Before his research, Crowther figured there were other more effective ways to fight climate change besides cutting emissions, such as people switching from eating meat to vegetarianism. Once mature, these new forests could store 205 billion tonnes of carbon: about two thirds of the 300 billion tonnes of carbon that has been released into the atmosphere as a result of human activity since the Industrial Revolution.
That's roughly one trillion to 1.5 trillion new trees across an area the size of the entire United States, the team estimates. (Trees take carbon dioxide from the atmosphere and use it in a process called photosynthesis, which allows them to grow, ultimately storing that carbon in their leaves and other parts.) Russian Federation has the most space at 583,000 square miles (1.5 million square km), followed by the United States at 397,700 square miles (1 million square km), the researchers found.

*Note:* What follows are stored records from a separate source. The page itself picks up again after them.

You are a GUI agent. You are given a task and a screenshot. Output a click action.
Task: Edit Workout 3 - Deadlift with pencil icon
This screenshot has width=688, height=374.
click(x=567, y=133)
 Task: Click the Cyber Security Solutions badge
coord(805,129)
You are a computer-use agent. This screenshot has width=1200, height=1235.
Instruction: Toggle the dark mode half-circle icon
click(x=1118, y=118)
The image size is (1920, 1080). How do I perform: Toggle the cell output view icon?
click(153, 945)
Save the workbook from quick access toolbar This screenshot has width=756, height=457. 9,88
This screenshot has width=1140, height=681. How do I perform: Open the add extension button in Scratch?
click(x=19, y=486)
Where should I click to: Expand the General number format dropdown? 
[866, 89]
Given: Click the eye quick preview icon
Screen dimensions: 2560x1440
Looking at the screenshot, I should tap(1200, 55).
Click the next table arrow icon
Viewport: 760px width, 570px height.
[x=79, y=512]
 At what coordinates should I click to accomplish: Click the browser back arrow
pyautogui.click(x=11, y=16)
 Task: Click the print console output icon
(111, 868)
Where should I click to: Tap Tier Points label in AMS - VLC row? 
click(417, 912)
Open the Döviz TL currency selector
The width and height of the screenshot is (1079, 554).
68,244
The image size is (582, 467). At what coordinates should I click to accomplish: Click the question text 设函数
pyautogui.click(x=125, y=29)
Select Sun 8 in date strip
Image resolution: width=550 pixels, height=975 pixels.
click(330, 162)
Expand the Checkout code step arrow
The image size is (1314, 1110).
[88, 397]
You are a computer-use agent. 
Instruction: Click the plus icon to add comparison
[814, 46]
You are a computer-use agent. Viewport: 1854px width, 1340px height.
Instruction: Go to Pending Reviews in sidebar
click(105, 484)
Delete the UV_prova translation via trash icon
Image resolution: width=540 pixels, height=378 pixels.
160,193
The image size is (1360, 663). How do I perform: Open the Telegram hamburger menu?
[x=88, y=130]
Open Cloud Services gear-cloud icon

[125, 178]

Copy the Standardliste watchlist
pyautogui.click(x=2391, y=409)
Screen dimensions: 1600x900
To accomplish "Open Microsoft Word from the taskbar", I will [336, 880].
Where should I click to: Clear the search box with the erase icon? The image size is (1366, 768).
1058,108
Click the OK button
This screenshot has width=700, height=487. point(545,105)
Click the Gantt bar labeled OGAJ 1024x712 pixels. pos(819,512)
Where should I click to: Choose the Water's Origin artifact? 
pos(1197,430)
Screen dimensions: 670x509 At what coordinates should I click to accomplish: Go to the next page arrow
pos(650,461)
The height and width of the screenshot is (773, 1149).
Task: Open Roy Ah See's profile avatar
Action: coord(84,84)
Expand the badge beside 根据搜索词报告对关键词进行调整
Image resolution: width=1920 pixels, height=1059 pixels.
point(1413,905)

Forests could be regrown on 1.7 billion-1.8 billion hectares of denuded areas that are no longer in use, adding 1.4 billion hectares if cropland and urban areas were included, it said. Trees remove more carbon from the air when they are younger, the study authors said. The study's lead author, Jean-Francois Bastin, estimated there's space for at least 1 trillion more trees, and potentially 1.5 trillion, AP reports, on top of the estimated 3 trillion trees now on the planet.
However, not everyone was as effusive about the new study.
And while the northern boreal forests in areas such as Siberia are expected to increase with climate change, dense tropical forests are likely to become less hospitable and could face losses that outweigh the possible gains. "You can grow trees yourself, donate to forest restoration organizations or just invest your money responsibly in businesses which are taking action on climate change". "This one is not only our most powerful solution - it's one that every single one of us can get involved with".
The researchers, aided by hundreds of helpers, measured the amount of the tree cover shown in 80,000 high-resolution satellite images from Google Earth. "A hugely important blueprint for governments and private sector".
The Paris Agreement, which was first signed in 2015, is an worldwide agreement to control and limit climate change.
"None of this works without emissions cuts", he said. The problem is "related to the way we are living on the planet", he says.
Researchers analyzed tree cover in protected forest areas largely unaffected by human activity across the Earth's ecosystems, from arctic tundra to equatorial rainforest, studying almost 80,000 high resolution satellite photographs. Brazil and China are also on the list, and together those six countries contain 50 per cent of the area where forests could grow again.
They used three well-known climate models to update changes to the variables in order to project tree cover capacity for 2050.